Üstüne gelen referandum ve sonrasında yaşanan gelişmeler, Erdoğan’ın son 15 yılda “regüle eder” göründüğü sermaye sınıfı ve “devlet aklı”nın geri dönüşüne şahit olmuştur. Sermaye sınıfı ve onun organik örgütleri (TÜSİAD, Doğan Medya, vd.) yer yer devletin bizzat yapması gereken bazı faaliyetleri üstlenmiş, AKP’li yıllarda uzak durur göründüğü siyaset alanına yeniden ve güçlü bir giriş yapmıştır.
Bu durum, Erdoğan’ın görünürdeki gücünün, Türkiye’deki yönetimi “Saray rejimi” olarak tanımlamanın sınırlarını da gösterir niteliktedir. Sermaye sınıfı kendi yeniden yapılanmasını büyük ölçüde tamamlarken, devlet için de benzer müdahaleler yapmaktadır. Türkiye solun “devlet” söz konusu olunca bakması gereken yer bir kez daha burasıdır; Erdoğan, “teferruat” olmasa da, bu tablonun içerisine yerleştirilmelidir. Solun, düşüncesindeki Erdoğan prangasından kurtulması gerekmektedir.

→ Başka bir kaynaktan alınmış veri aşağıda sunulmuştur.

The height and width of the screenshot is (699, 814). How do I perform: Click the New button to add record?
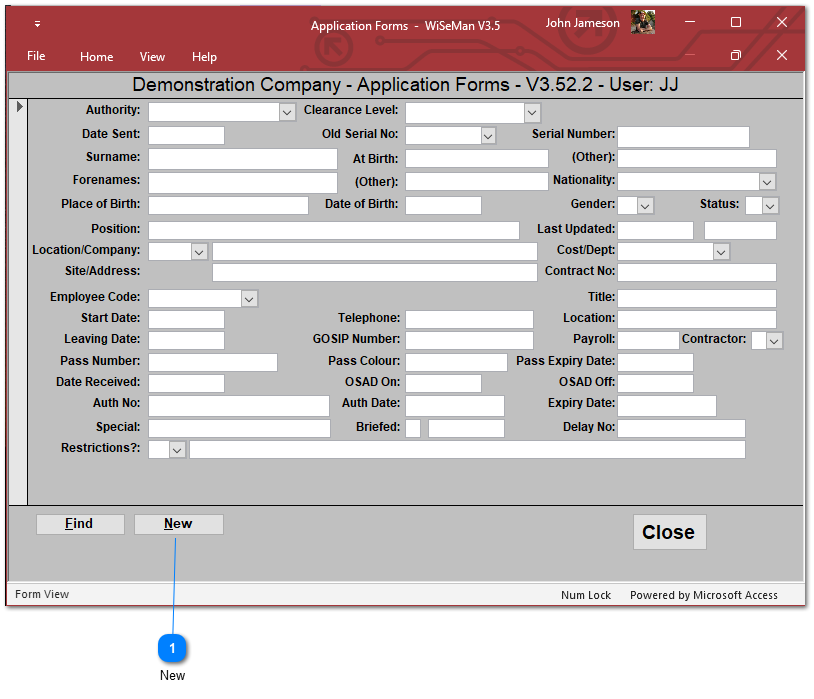point(179,524)
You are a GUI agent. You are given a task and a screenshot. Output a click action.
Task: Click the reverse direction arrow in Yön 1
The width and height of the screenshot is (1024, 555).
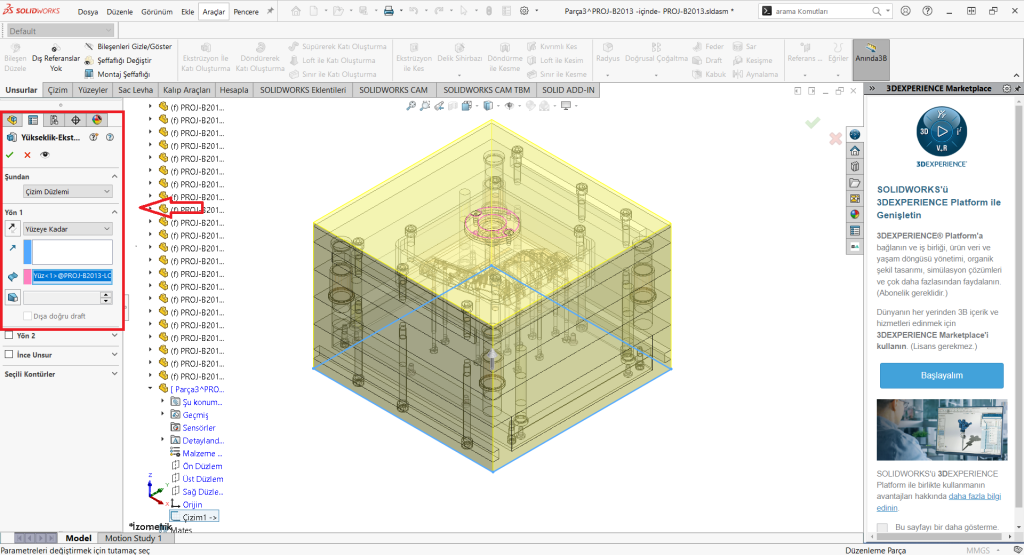[11, 229]
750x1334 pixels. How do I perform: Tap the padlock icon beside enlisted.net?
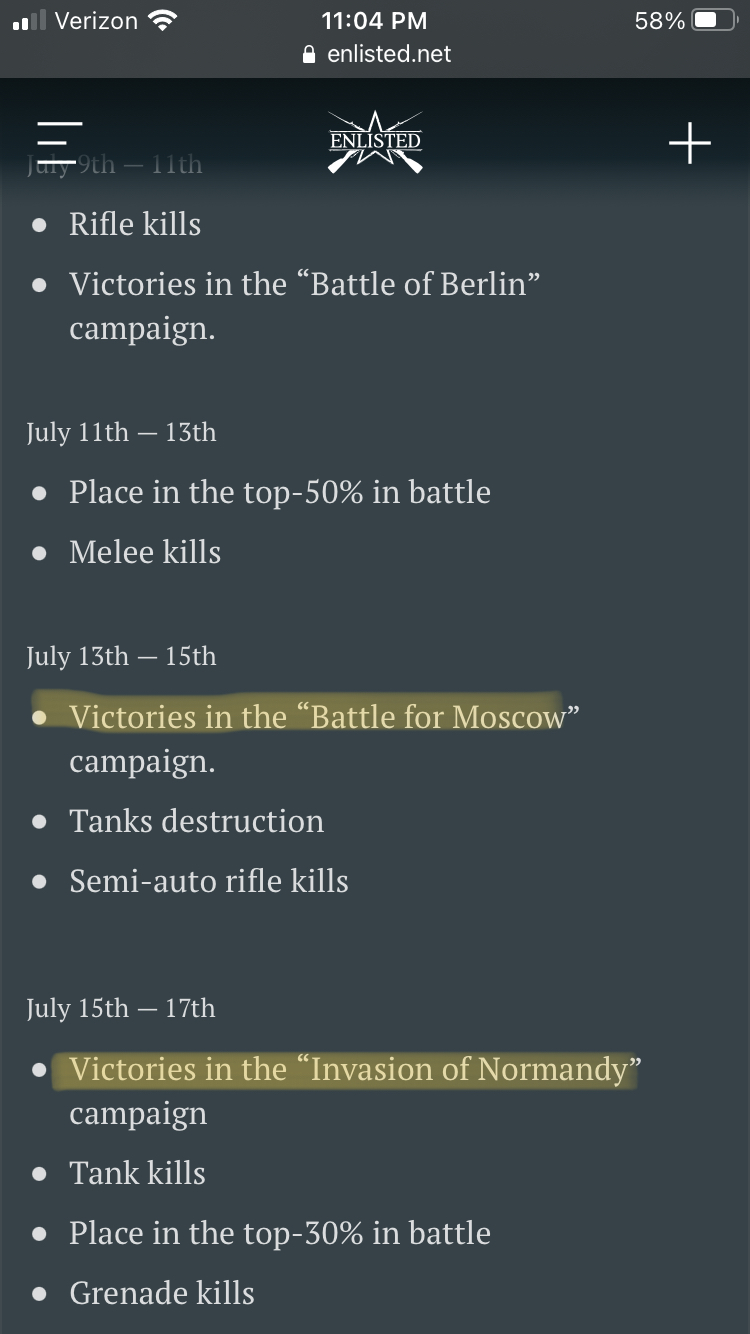(x=310, y=54)
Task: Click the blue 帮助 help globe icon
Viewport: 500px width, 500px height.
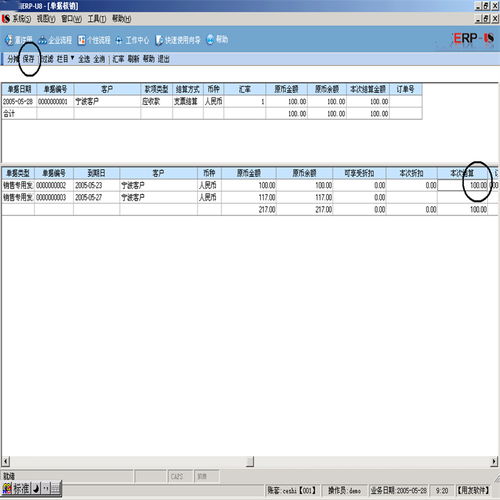Action: (210, 39)
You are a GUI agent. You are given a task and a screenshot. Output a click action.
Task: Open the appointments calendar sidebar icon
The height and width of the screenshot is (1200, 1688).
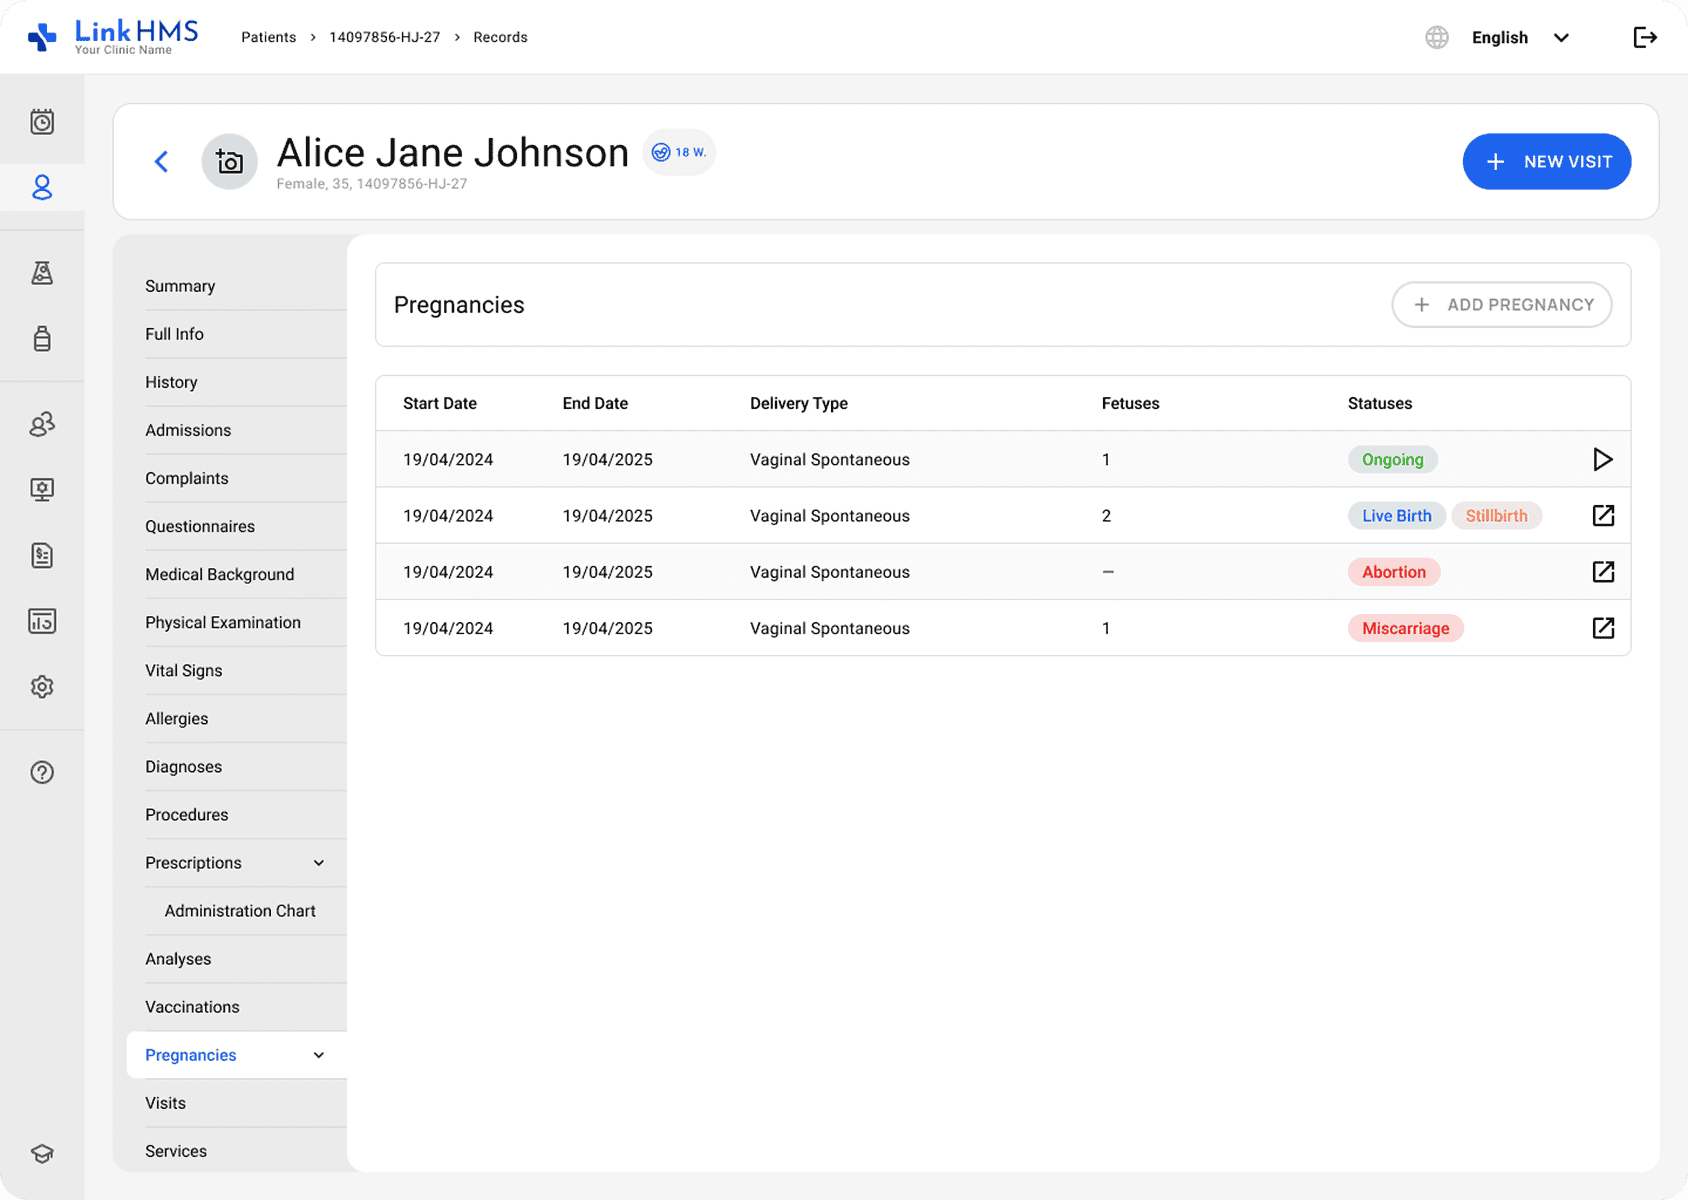(42, 122)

Kısa bir Hegel ve Marx hatırlatması
Marx’ın kendisi, Hegel’de “ayakları üstüne oturttuğu” şeyin diyalektik olduğunu söylemişti. Bu işlem, Hegel’in devlet kavrayışına çok erken bir zamanda uygulanmıştı.
Ayrıntısına girmeden, özetle söylersek, Hegel için devlet, devlet ile burjuva toplum arasındaki ayrımı varsayar. Hegel, özellikle erken dönem yazılarında, Fransız Devrimi ve Napolyon üzerine analizlerinde modern devleti neredeyse kusursuz bir biçimde resmeder. Ancak Hegel, bu analizlerini daha ileriye götürmez ve özellikle Hukuk Felsefesi’nde, “olması gerekenin felsefesi”nden “olanın felsefesi”ne yönelerek, modern devleti kabullenir ve neredeyse aklar.
Marx’ın Hegel’in devlet fikrine yönelik eleştirisi tam da bu noktada başlar. Ona göre Hegel, “mantığın nesnesini nesnenin mantığının yerine koyar”. Hegel’in görünüşte çözdüğü bir konunun, yani bireysel çıkarların sürekli çatışması ile devletin soyut, suni birliği arasındaki çelişkinin gerçekte hâlâ devam ettiğini söyleyen Marx, üstadının bürokrasiyi “evrensel sınıf”, devletin ruhu kategorisine yerleştirmesine de itiraz eder. Ezcümle Marx, Hegel’i modern devleti kusursuz resmettiği için değil, devletin özünü yanlış kavradığı için eleştirir.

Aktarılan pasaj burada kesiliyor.